Tourism. It’s a trillion-dollar industry that has a positive economic impact on countless businesses and their employees in destinations all over the country. Still, while travel may be good for businesses, it does invite an influx of tourists who elicit varying opinions from the people who call these places home. And Twitter happens to be full of these local perspectives. We wanted to know just what people in popular destinations were saying, so we examined a collection of #tourist tweets from locations across the U.S. and rated them based on the sentiment analysis feature of the AlchemyAPI. The results show positive or negative tourist-related tweets from each state. Check out the findings below.

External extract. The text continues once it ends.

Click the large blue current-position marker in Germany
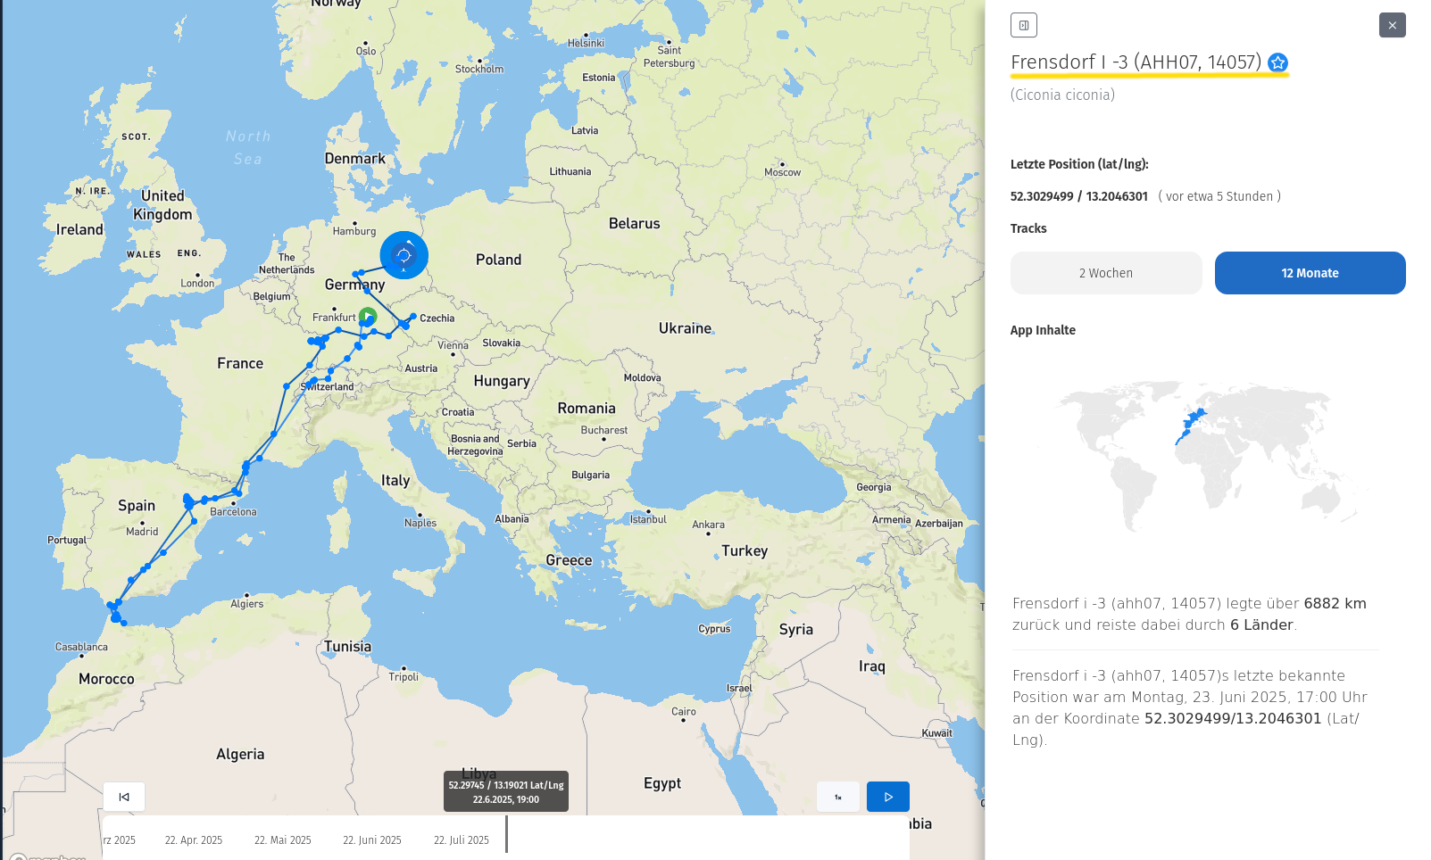This screenshot has width=1431, height=860. (404, 255)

When the summer days grow long and hot, tourists start making their way to the beautiful beaches up and down the Atlantic Coast, the Gulf of Mexico, and the sunny California Pacific. Lathered in SPF 50, these visitors come armed with bathing suits, beach chairs, and plenty of booze. From spring breakers to family vacationers, everyone goes to the beach to have a good time – perhaps to the chagrin of the people who actually live there. Coastal states may be known for their warm and sunny weather, but the same cannot be said about their attitudes toward tourists. Most beach states – such as Florida, South Carolina, and California – were critical of coastal crashing.
How do regional opinions stack up? The South and Northeast shared the most disdain, with a trending negative sentiment in both regions. The West ended up more or less neutral, while the Midwest managed an overwhelmingly positive sentiment score.
Some cities fall more on the “hate” end of the love-hate spectrum when it comes to tweeting about tourists. Arlington and New York City are the clear winners (or losers) here; Las Vegas, Boston, and New Orleans also featured negative sentiment scores.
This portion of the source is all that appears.